▶ [EXTRAIT DE PAGE]:
- - - - - - -
« Je ne pense covid qui nous sépare. » On a vu émerger ce slogan dans les rues de Bruxelles pendant le confinement, évoquant l’état d’impuissance sidérée dans laquelle 2020 nous a plongé.e.s. Covid, la petite dernière de la série noire des crises sanitaires, sociales, écologiques, financières a bien enraciné les principes d’une logique de fractionnement. Celle-là a creusé l’écart dans la répartition des ressources et des richesses, des pertes et des bénéfices, accentué les inégalités en précarisant et en invisibilisant à l’extrême des communautés entières de vivant.e.s, déroulé le tapis rouge à des expert.e.s capables de vomir des chiffres déshumanisants et de nous confronter à des dilemmes vides de sens : la vie ou l’économie ?
Comment réagir face à de telles situations d’urgence ? Et quels moyens se donne-t-on pour résister aux « alternatives infernales1 » ? On ne peut répondre à ces questions depuis un prisme strictement artistique, on se place forcément comme acteur.rice d’un contexte plus global. Et il s’agit de trouver le juste équilibre entre plusieurs temporalités et lignes de front : pallier aux incuries, s’impliquer dans des solutions directes et immédiates et/ou mettre à contribution ses outils esthétiques pour renouveler la bataille des imaginaires et tenter d’apporter une réponse décente, durable, à cette crise de nos relations existentielles au vivant.
Des dispositifs de solidarité capables de répondre aux urgences sociales et sanitaires provoquées par l’épidémie de Covid ont été mis en place pour combler les manquements des pouvoirs publics. Des expériences auto-gestionnaires ont montré qu’on pouvait détourner une conception autoritaire du pouvoir ; une intelligence collective de non expert.e.s s’est solidifiée démontrant qu’on pourrait prendre congé de la vision économique dominante qui distancie et isole. Qu’est-ce alors qu’agir en tant qu’artiste ? L’enjeu des situations de destruction dépasse celui d’un renouvellement des statuts et des formes. Plutôt que de faire de ces expériences de nouveaux spectres, peut-on rendre tangibles leurs potentialités ? Faire exister et perdurer les lieux d’entraide et les pratiques de partage qui ont vu le jour, en garder la trace, faire mémoire en donnant à écouter la multitude des témoignages et des récits qui s’écrivent en marge d’un discours officiel prisonnier d’une conception néolibérale. Plutôt que de compter les mort.e.s, c’est de ces expériences qu’il nous faut nous contaminer pour nous réapproprier l’espace et la vie publiques. (Ré-)habiter le vide qui (nous) sépare, renforcer nos alliances et dessiner une nouvelle carte de répartition des forces.
- - - - - - -
▶ [DONNÉES FOURNIES]:
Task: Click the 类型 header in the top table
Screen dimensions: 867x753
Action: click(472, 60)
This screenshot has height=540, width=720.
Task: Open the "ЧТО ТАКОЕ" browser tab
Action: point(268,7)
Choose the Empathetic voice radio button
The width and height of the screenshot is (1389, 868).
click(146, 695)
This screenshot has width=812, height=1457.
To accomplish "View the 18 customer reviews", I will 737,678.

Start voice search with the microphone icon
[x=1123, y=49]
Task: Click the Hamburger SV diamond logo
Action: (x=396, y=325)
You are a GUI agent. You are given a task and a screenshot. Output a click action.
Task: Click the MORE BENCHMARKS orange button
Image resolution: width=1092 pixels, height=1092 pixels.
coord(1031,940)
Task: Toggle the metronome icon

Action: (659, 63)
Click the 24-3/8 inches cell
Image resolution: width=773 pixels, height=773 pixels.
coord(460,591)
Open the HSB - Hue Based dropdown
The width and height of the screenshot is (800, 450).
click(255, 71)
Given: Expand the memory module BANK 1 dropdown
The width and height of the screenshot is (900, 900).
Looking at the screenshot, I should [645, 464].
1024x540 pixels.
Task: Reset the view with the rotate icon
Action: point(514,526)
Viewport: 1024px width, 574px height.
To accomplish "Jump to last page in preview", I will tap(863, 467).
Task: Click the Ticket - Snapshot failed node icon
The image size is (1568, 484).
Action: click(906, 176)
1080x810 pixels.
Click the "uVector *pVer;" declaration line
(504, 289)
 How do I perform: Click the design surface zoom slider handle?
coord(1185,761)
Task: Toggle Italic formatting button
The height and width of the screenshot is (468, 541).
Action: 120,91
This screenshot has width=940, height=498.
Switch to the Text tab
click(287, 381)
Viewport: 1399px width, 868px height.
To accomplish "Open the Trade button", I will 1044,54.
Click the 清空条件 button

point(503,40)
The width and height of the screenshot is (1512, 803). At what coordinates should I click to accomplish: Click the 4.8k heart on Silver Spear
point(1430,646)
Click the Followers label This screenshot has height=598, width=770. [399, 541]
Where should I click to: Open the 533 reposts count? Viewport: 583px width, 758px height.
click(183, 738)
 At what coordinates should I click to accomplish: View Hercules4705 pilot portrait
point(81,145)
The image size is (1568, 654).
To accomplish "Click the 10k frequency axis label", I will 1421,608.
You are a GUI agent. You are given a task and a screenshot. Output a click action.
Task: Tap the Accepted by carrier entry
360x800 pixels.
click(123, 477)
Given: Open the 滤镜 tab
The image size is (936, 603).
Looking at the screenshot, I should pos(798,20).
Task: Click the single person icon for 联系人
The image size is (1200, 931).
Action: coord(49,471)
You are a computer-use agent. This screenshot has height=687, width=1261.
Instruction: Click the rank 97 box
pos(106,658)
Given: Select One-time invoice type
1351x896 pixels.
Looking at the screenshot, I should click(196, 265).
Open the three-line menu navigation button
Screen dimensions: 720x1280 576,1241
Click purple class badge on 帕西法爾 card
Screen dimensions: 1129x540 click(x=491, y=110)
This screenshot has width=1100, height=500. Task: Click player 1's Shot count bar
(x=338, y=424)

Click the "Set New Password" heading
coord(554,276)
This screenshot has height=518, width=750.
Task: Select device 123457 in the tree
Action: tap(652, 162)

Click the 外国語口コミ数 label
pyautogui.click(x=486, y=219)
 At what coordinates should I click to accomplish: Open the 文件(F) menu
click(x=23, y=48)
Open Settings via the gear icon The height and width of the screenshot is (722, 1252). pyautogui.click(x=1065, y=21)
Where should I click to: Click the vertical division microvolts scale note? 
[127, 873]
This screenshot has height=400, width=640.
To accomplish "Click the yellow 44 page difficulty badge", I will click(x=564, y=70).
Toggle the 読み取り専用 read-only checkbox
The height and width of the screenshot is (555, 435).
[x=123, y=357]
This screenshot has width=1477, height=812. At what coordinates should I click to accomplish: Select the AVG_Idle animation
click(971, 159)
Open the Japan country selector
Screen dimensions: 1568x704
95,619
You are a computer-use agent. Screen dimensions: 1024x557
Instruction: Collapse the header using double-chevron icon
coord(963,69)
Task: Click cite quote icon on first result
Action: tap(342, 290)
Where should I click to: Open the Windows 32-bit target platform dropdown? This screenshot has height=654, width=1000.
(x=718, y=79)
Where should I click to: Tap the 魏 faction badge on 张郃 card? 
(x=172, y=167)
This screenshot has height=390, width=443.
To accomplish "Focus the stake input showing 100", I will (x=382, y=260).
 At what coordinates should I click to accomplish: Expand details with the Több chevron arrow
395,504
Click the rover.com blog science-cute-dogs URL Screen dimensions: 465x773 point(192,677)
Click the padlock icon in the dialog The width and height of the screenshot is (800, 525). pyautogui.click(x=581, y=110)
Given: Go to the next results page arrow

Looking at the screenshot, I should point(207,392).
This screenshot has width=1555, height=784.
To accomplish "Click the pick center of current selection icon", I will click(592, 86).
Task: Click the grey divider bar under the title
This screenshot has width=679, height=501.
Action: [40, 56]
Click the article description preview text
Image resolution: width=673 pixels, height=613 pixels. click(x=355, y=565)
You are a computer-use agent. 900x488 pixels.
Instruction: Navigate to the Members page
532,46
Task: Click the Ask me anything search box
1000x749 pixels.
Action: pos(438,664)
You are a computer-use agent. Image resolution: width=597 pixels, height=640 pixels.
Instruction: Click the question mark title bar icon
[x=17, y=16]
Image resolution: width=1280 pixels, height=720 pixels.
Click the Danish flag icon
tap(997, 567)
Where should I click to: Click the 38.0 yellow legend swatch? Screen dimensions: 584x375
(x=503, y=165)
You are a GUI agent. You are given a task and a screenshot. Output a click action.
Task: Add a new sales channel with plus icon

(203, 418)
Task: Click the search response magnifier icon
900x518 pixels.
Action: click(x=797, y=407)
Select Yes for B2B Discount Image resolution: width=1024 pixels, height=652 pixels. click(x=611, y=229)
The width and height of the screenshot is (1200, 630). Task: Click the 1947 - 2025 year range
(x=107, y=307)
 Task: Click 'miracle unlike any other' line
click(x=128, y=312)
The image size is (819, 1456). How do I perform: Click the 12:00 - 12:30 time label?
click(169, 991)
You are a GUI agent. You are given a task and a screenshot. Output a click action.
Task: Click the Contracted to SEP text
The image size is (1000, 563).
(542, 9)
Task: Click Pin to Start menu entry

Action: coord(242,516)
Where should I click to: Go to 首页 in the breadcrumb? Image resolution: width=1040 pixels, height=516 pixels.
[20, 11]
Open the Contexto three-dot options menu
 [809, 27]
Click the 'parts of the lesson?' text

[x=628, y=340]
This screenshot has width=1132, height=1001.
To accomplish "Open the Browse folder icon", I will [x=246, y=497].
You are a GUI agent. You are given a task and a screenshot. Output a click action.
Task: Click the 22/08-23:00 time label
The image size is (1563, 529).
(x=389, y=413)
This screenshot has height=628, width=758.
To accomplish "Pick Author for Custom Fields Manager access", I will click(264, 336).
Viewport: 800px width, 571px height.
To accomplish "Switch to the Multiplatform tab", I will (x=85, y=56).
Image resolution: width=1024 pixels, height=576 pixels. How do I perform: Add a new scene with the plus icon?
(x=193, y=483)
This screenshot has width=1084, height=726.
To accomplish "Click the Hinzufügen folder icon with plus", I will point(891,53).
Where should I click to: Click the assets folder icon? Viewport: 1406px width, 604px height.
- - - - - - -
▶ [CONSIGNES]:
1. Selon l’extrait, où et à quel moment a-t-on vu émerger le slogan « Je ne pense covid qui nous sépare » ?
2. Résumez l’extrait en deux phrases.
3. Traduisez en anglais la phrase suivante de l’extrait : « Des dispositifs de solidarité capables de répondre aux urgences sociales et sanitaires provoquées par l’épidémie de Covid ont été mis en place pour combler les manquements des pouvoirs publics. »
Les lignes proviennent d’une source distincte de l’extrait.

▶ [RÉSULTATS DE L’EXERCICE]:
1. Dans les rues de Bruxelles, pendant le confinement.

2. La crise du Covid, dernière d’une série de crises sanitaires, sociales, écologiques et financières, a accentué les inégalités et confronté chacun à des dilemmes vides de sens comme « la vie ou l’économie ». Des dispositifs de solidarité et des expériences autogestionnaires ont comblé les manquements des pouvoirs publics, et il s’agit de faire perdurer ces lieux d’entraide, d’en garder la trace et de se réapproprier l’espace et la vie publiques.

3. Solidarity mechanisms capable of responding to the social and health emergencies caused by the Covid epidemic were set up to make up for the failings of the public authorities.